What is needed: Copy out all of the lines below, swapping "horizontal" for "vertical" wherever it appears and changing nothing else.

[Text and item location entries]

..............................

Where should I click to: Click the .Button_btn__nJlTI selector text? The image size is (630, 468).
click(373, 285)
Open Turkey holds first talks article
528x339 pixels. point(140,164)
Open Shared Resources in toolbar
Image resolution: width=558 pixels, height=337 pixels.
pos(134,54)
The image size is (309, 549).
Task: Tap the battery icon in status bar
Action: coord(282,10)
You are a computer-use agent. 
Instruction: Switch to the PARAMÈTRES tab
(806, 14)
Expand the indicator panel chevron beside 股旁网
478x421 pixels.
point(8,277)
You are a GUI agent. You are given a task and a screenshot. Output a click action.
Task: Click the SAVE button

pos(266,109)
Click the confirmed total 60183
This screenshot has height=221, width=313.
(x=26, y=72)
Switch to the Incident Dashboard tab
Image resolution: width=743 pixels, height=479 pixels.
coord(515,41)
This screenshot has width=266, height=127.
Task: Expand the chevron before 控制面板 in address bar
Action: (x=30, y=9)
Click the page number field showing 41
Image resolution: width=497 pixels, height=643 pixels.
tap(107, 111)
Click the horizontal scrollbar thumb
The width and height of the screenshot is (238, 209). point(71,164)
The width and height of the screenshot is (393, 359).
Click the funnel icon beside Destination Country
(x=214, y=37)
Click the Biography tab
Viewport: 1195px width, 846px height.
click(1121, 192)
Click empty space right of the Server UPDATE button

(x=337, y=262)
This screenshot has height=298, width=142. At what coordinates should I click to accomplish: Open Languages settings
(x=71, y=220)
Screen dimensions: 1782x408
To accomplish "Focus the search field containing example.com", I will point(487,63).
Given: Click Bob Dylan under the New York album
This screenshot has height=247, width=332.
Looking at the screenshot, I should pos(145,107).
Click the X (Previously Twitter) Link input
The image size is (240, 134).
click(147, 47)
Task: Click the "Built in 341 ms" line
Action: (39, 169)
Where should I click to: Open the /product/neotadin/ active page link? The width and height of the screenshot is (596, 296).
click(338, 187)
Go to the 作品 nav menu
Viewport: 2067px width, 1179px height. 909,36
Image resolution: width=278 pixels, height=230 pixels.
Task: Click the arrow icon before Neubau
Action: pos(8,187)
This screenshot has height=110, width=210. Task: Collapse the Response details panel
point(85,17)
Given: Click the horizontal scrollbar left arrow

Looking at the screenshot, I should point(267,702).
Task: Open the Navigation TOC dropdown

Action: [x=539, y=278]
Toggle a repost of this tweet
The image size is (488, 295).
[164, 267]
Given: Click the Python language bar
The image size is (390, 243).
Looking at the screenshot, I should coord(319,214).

..............................

Solution to this exercise:
Where should I click to: Click the .Button_btn__nJlTI selector text? The image size is (630, 468).
click(373, 285)
Open Turkey holds first talks article
528x339 pixels. point(140,164)
Open Shared Resources in toolbar
Image resolution: width=558 pixels, height=337 pixels.
pos(134,54)
The image size is (309, 549).
Task: Tap the battery icon in status bar
Action: coord(282,10)
You are a computer-use agent. 
Instruction: Switch to the PARAMÈTRES tab
(806, 14)
Expand the indicator panel chevron beside 股旁网
478x421 pixels.
point(8,277)
You are a GUI agent. You are given a task and a screenshot. Output a click action.
Task: Click the SAVE button

pos(266,109)
Click the confirmed total 60183
This screenshot has height=221, width=313.
(x=26, y=72)
Switch to the Incident Dashboard tab
Image resolution: width=743 pixels, height=479 pixels.
coord(515,41)
This screenshot has width=266, height=127.
Task: Expand the chevron before 控制面板 in address bar
Action: (x=30, y=9)
Click the page number field showing 41
Image resolution: width=497 pixels, height=643 pixels.
tap(107, 111)
Click the vertical scrollbar thumb
The width and height of the screenshot is (238, 209). point(71,164)
The width and height of the screenshot is (393, 359).
Click the funnel icon beside Destination Country
(x=214, y=37)
Click the Biography tab
Viewport: 1195px width, 846px height.
click(1121, 192)
Click empty space right of the Server UPDATE button

(x=337, y=262)
This screenshot has height=298, width=142. At what coordinates should I click to accomplish: Open Languages settings
(x=71, y=220)
Screen dimensions: 1782x408
To accomplish "Focus the search field containing example.com", I will point(487,63).
Given: Click Bob Dylan under the New York album
This screenshot has height=247, width=332.
Looking at the screenshot, I should pos(145,107).
Click the X (Previously Twitter) Link input
The image size is (240, 134).
click(147, 47)
Task: Click the "Built in 341 ms" line
Action: (39, 169)
Where should I click to: Open the /product/neotadin/ active page link? The width and height of the screenshot is (596, 296).
click(338, 187)
Go to the 作品 nav menu
Viewport: 2067px width, 1179px height. 909,36
Image resolution: width=278 pixels, height=230 pixels.
Task: Click the arrow icon before Neubau
Action: pos(8,187)
This screenshot has height=110, width=210. Task: Collapse the Response details panel
point(85,17)
Given: Click the vertical scrollbar left arrow

Looking at the screenshot, I should point(267,702).
Task: Open the Navigation TOC dropdown

Action: [x=539, y=278]
Toggle a repost of this tweet
The image size is (488, 295).
[164, 267]
Given: Click the Python language bar
The image size is (390, 243).
Looking at the screenshot, I should coord(319,214).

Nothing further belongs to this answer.